While the size of the key and value are essentially unrestricted both value_size and key_size must be at least larger than zero and their combined size plus implementation overhead no larger than KMALLOC_MAX_SIZE. KMALLOC_MAX_SIZE is the maximum size which can be allocated by the kernel memory allocator, its exact value being dependant on a number of factors. If this edge case is hit a -E2BIG error number is returned to the map create syscall.

Syscall commands

The following syscall commands work with this map type:

Helper functions

The following helper functions work with this map type:

Flags

The following flags are supported by this map type.

BPF_F_NO_COMMON_LRU

v4.10

When set, every CPU gets its own LRU accounting which increases performance but also makes evictions less accurate.

BPF_F_NUMA_NODE

v4.14

When set, the numa_node attribute is respected during map creation.

BPF_F_RDONLY

v4.15

Setting this flag will make it so the map can only be read via the syscall interface, but not written to.

For details please check the generic description.

BPF_F_WRONLY

v4.15

Setting this flag will make it so the map can only be written to via the syscall interface, but not read from.

For details please check the generic description.

BPF_F_ZERO_SEED

v5.0

Setting this flag will initialize the hash table with a seed of 0.

The hashing algorithm used by the hash table is seeded with a random number by default. This seeding is meant as a mitigation against Denial of Service attacks which could exploit the predictability of hashing implementations.
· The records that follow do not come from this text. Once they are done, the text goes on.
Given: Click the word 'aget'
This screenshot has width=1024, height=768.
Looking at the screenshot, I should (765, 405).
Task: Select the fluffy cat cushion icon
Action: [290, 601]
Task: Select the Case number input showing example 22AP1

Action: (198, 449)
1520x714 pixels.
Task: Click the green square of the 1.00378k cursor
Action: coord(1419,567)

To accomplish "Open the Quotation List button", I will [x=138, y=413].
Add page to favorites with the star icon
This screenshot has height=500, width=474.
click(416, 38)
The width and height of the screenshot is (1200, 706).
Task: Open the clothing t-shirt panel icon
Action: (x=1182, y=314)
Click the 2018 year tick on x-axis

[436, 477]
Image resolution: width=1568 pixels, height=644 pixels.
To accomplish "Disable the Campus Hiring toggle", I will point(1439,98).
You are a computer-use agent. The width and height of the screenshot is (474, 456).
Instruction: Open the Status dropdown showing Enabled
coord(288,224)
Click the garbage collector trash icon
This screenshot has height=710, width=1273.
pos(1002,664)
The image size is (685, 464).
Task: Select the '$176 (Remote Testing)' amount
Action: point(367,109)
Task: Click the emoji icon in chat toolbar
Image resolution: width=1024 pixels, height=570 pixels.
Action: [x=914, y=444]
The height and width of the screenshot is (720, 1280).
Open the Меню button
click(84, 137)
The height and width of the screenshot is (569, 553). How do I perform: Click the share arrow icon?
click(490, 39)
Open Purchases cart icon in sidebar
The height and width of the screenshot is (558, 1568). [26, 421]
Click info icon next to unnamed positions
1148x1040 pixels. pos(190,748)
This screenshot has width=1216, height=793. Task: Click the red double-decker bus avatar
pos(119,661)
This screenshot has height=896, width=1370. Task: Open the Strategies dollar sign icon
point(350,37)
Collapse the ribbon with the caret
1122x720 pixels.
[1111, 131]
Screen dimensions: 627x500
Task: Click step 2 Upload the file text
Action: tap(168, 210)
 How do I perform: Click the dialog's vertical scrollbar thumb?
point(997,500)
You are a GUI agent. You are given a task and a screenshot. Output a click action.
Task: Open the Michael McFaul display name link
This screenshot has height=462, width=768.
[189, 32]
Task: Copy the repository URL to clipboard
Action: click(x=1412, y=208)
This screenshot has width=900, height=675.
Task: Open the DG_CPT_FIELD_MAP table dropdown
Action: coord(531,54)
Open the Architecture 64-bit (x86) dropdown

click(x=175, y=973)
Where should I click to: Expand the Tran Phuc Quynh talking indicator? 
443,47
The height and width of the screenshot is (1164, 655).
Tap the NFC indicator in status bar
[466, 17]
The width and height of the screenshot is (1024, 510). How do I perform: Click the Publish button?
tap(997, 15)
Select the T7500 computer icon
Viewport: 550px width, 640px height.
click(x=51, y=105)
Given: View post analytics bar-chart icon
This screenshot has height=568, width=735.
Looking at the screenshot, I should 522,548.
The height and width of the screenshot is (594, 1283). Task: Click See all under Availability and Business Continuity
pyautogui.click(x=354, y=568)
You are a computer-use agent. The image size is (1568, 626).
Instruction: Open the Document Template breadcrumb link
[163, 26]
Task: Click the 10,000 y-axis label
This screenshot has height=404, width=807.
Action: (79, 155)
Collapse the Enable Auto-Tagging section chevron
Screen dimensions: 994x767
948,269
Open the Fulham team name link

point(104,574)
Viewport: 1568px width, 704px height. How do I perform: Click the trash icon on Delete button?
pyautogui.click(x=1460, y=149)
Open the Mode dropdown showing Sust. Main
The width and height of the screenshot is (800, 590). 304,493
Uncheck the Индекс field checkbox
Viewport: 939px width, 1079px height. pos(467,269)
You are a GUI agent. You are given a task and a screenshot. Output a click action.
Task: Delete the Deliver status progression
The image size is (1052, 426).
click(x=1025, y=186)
This random seed makes hash map operations inherently random in access time. This flag was introduced to make performance evaluation more consistent.

Warning

It is not recommended to use this flag in production due to the vulnerability to Denial of Service attacks.

Info

Only users with the CAP_SYS_ADMIN capability can use this flag, CAP_BPF is not enough due to the security risk associated with the flag.

BPF_F_RDONLY_PROG

v5.2

Setting this flag will make it so the map can only be read via helper functions, but not written to.

For details please check the generic description.

BPF_F_WRONLY_PROG

v5.2

Setting this flag will make it so the map can only be written to via helper functions, but not read from.

For details please check the generic description.